#### EXERCISE DIRECTIONS:
Reproduce the material below word for word, leaving out the pictures.

#### Stored data entries:

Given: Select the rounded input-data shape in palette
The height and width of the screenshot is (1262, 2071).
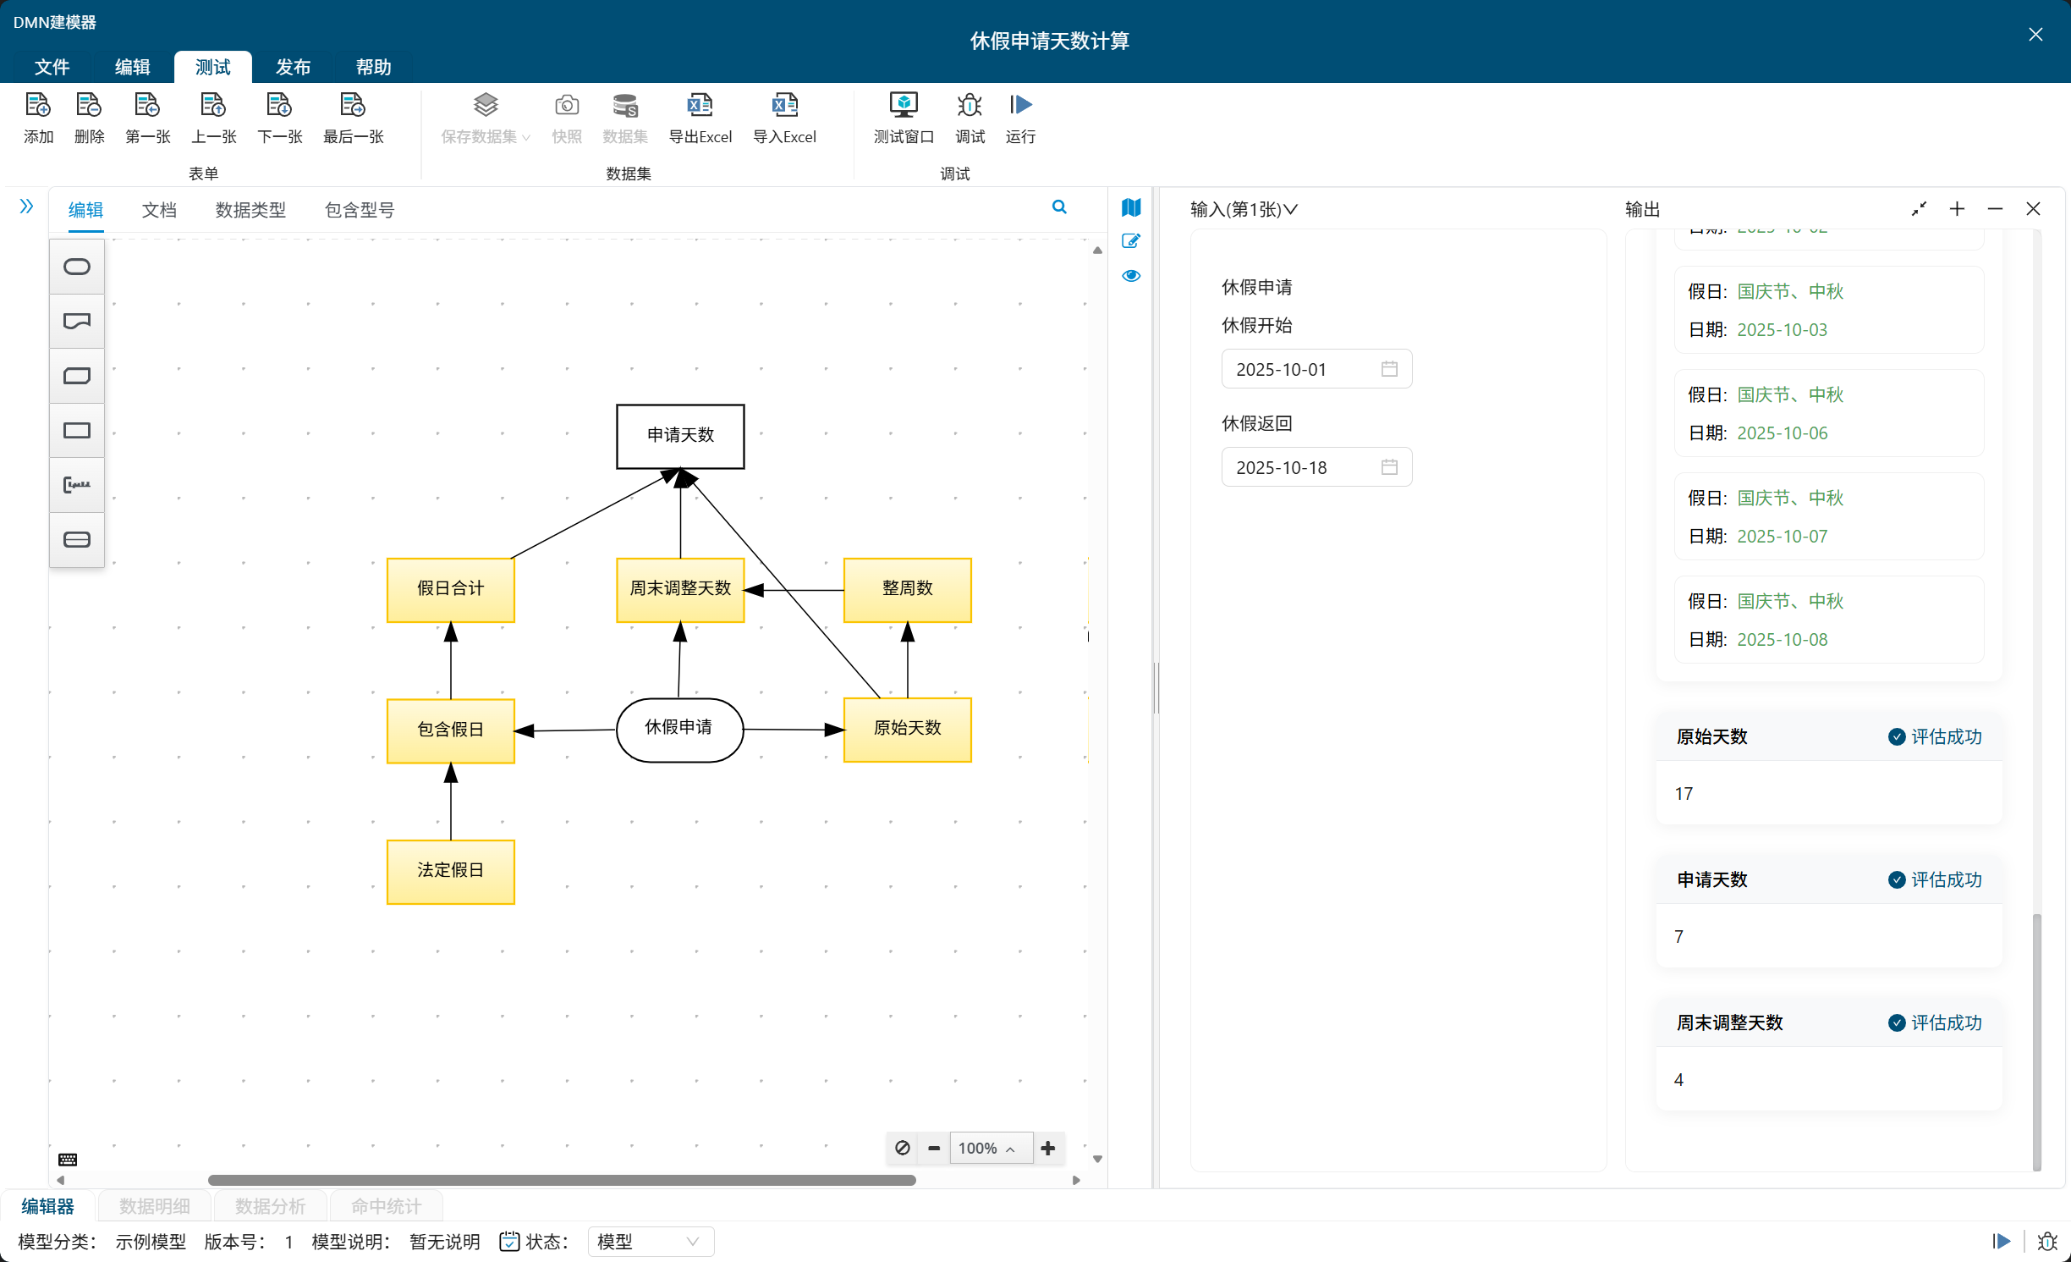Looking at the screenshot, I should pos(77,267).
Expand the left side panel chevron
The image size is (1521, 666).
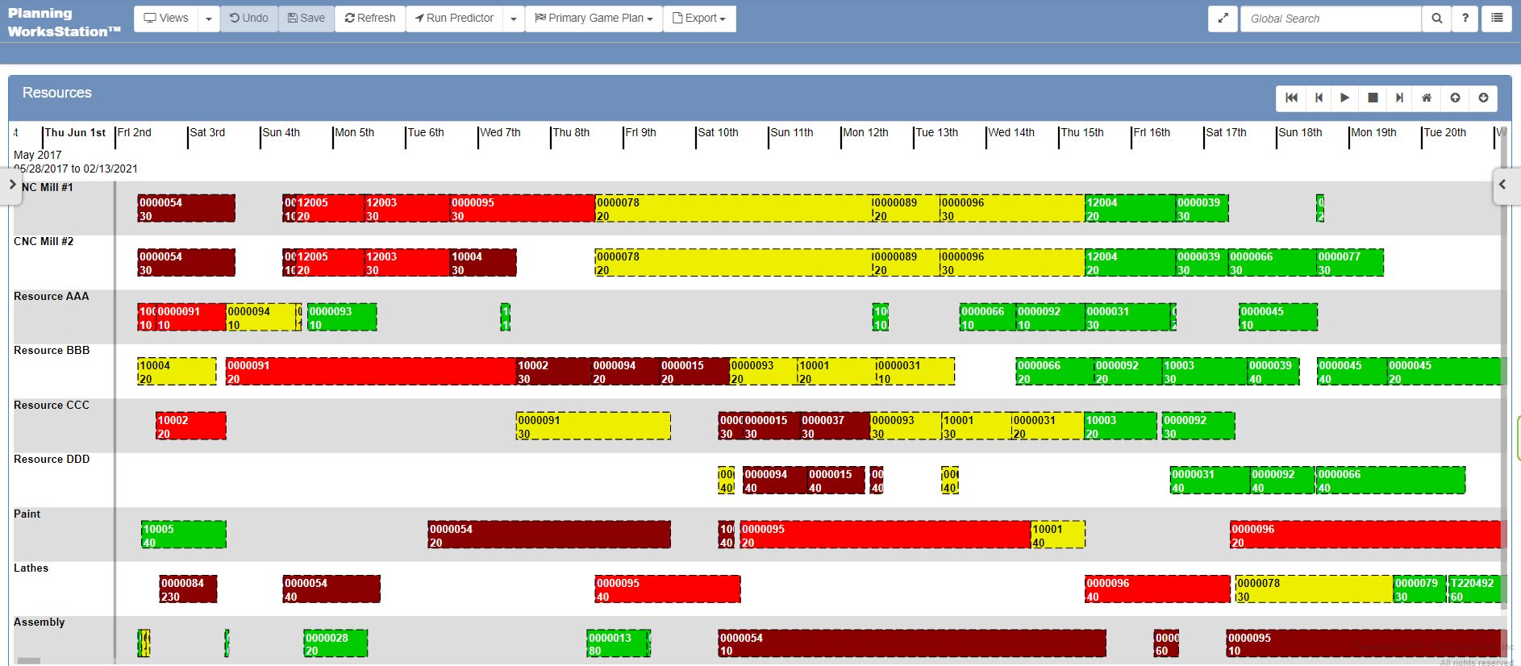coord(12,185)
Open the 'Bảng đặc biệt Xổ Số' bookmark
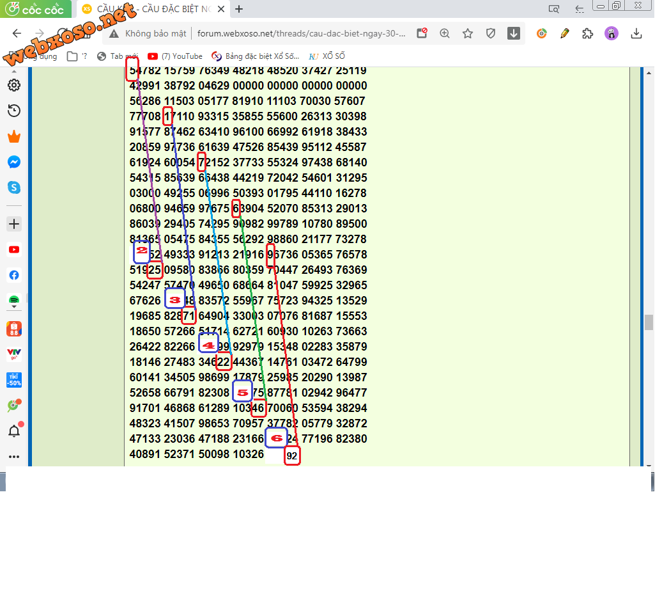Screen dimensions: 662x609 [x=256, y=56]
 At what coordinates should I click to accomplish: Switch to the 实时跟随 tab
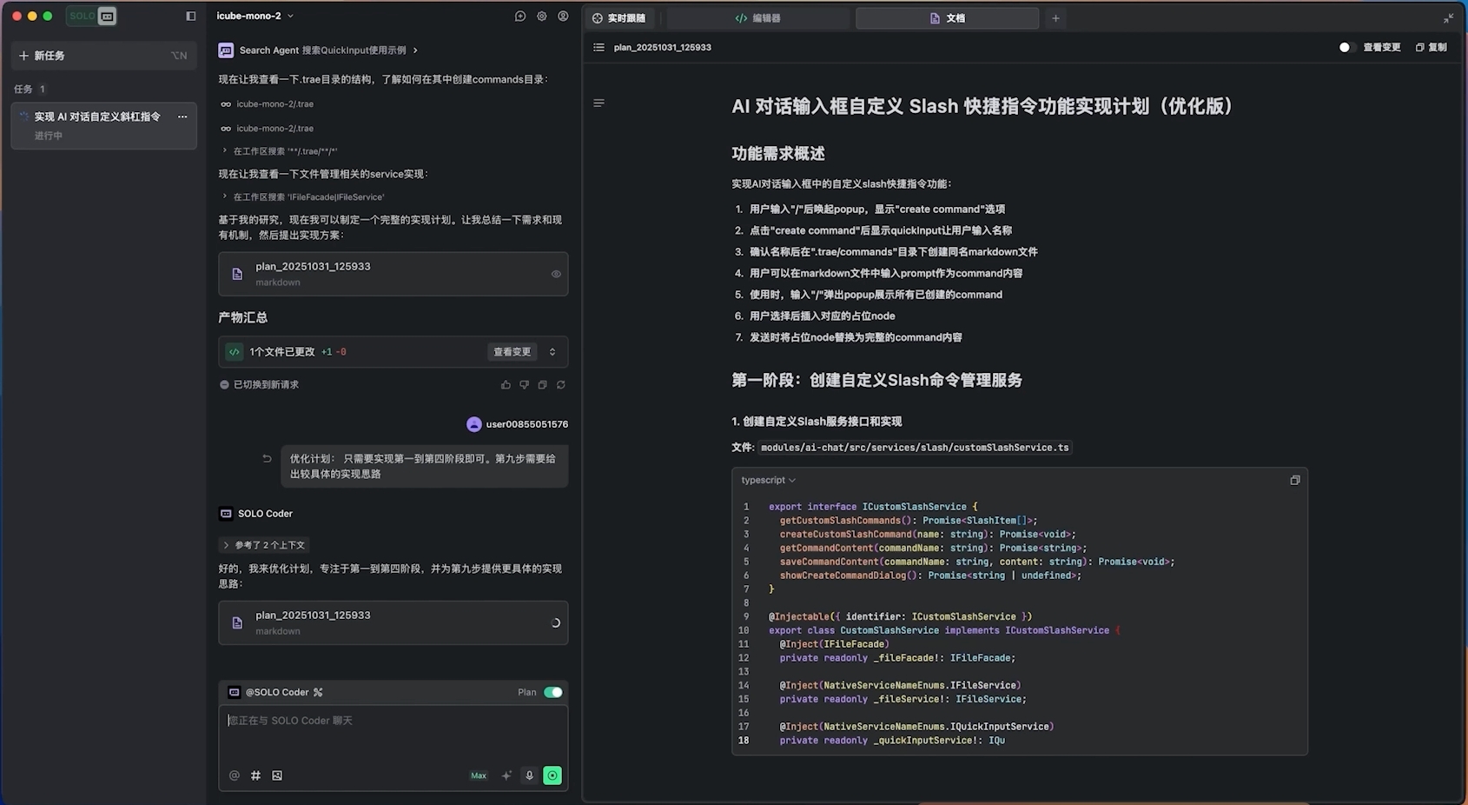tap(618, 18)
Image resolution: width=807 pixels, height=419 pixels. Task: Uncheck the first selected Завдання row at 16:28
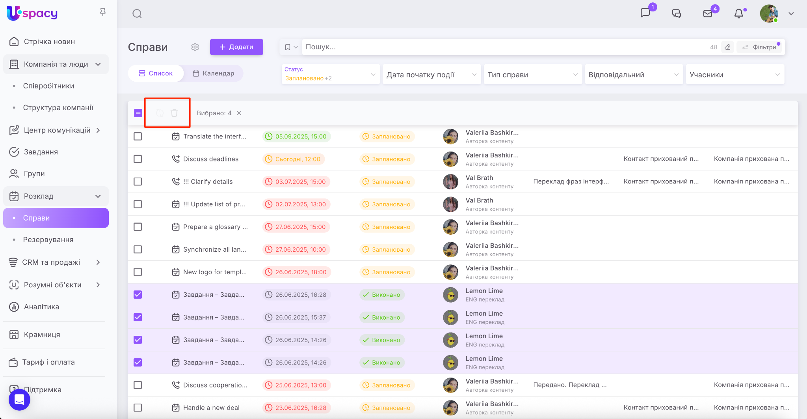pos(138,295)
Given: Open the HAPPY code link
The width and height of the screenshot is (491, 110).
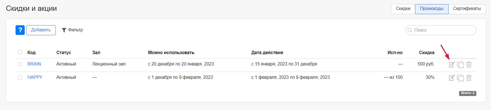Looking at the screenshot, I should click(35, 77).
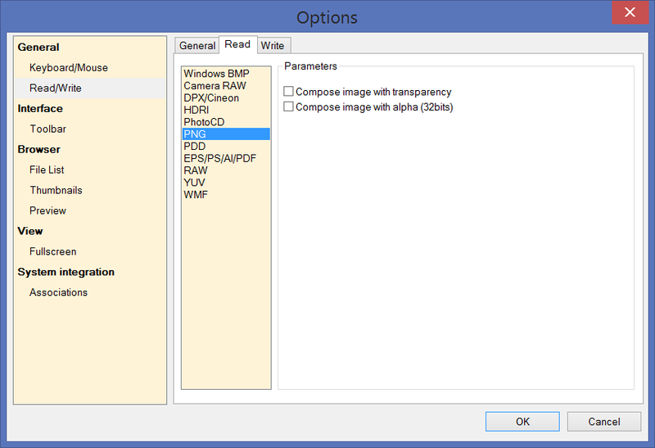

#### FULL SOLUTION:
Given: Select the rounded input-data shape in palette
The height and width of the screenshot is (1262, 2071).
Looking at the screenshot, I should pos(77,267).
Expand the left side panel chevron
The image size is (1521, 666).
coord(12,185)
Open the 'Bảng đặc biệt Xổ Số' bookmark
Screen dimensions: 662x609 [x=256, y=56]
 At what coordinates should I click to accomplish: Switch to the 实时跟随 tab
tap(618, 18)
Image resolution: width=807 pixels, height=419 pixels. Task: Uncheck the first selected Завдання row at 16:28
pos(138,295)
Given: Open the HAPPY code link
The width and height of the screenshot is (491, 110).
Looking at the screenshot, I should click(35, 77).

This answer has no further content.